彼女は前作のキャラクターたちと違って、選択の余地があり、自由で、金銭的余裕や家庭環境の充実など、好条件のなかで育ちました。前作で描かれた亡霊戦争で決意を固め、アイノコの社会的地位の向上や戸籍取得への改革に努めたサキとシオンの、望んだとおりの幸せが彼女には与えられたわけです。が、そうだからと言って一概に彼女がとてもとても幸せとは言えなかった。

私はとくに人種問題だとか差別とか、そういう現実社会に存在するものを意識して比喩的に描いたわけじゃないんですが、まあ必然的に考えて、いくら書類上アイノコが戸籍を取得して存在を認められたところで、世間の目、とくに高校生なんて冷たいに決まっているのです。そんな人間たちばかりの学校という機関に押し込められて、これは里紗にとって幸せと言えるでしょうか。普通に考えて環境は劣悪極まりないですね。

でも答えはないです。ごめんなさい。「本人がいいならいいんじゃない?」です。クレアみたいに、人間ばかりのなかでもタフにフレンドリーにやっていける人はもうそれでいいし、それを見てあこがれて、「あ、じゃあ高校頑張ろう」って思うなら里紗もそれでいいんです。


人間界、冥府、人間、亡霊、そしてアイノコ。
付き合い方が自由になったこの新世代で、その自由こそがまた新たな争いを生み始めているので、何が悪いとか何が良いとか、わけがわからなくなっているんです。
アイノコの中でも、


人間と共存していきたい“革命派”


アイノコだけで今までみたいにひっそりやってりゃいいじゃん、な“アイノコ至上主義派”


と分かれ、人間の中でも、


アイノコという罪から生まれた存在を認めることはできない“純血至上主義派”(過激派=アイノコ狩り)


亡霊戦争でのアイノコの働きを称え、崇める“崇拝派”


なども生まれてきて、世の中は混沌としてきました。
今後、この仮想世界には、“源里紗”という最高の頭脳と身体能力、そして強さを持った、人間たちには到底かなわないような強力な革命家が台頭していくことでしょう。
彼女以外にもさまざまな派閥から実力者が現れて、また新たな争いの火蓋が切って落とされるのかもしれませんね。
それをまた死神シリーズ第3作で書けたらいいと思います。宣伝になってしまった(笑)



小難しい話をしましたが、一応この話も前作同様恋愛要素なんかもちゃんと入れているので、難しい話はおいといて、そのへんを直感で楽しんでもらえたほうがいいかな、と思います(笑)
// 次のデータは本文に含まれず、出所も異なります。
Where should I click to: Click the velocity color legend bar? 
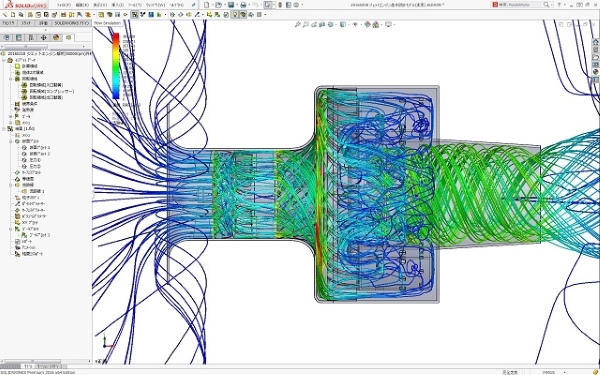[x=116, y=66]
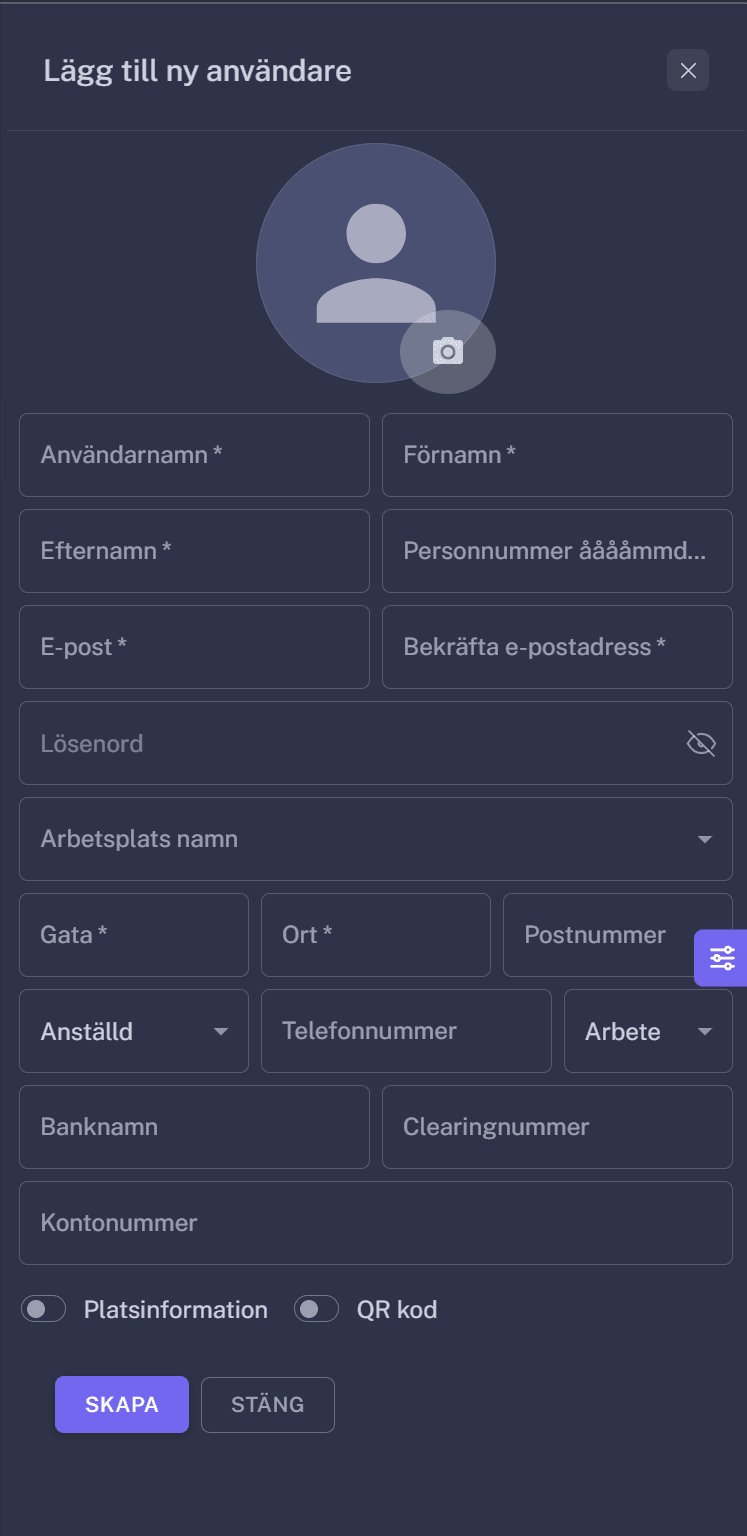
Task: Expand the Arbetsplats namn dropdown
Action: [x=703, y=839]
前作で消息を絶ったままエンディングを迎えてしまった少年・ハルが、名前を変えて、中身もすっかり変わった様子で登場しますが、後半に行くとこの人相変わらず理解できないな、と思いました。
彼を書くのはいつも戸惑います。ハルが難しい。シュンはそこまででもないです、シュンは依存やしがらみからだいぶ開放された姿なのでそんなに難しくもないんです。が、変わることのできないアイノコであるからには、生きてきたなかでずっと彼の中で構築されてきたベッタベタの依存体質と取り憑かれたように存在意義を求めるハルの癖は、正直シュンの中にもバリバリに生きちゃってるので…17年前に死んだアル中の師匠の墓前でよくまああんなボロボロ泣けるもんです。私は人間なので理解できません笑

そんな変わった彼の力もあってか、今作も短いながら前作に負けない個性を持てたと思います、手前味噌ですが。

というわけで、最後までお読みいただき、本当にありがとうございました。
第3シリーズ「死神の亡国(仮題)」もお楽しみに。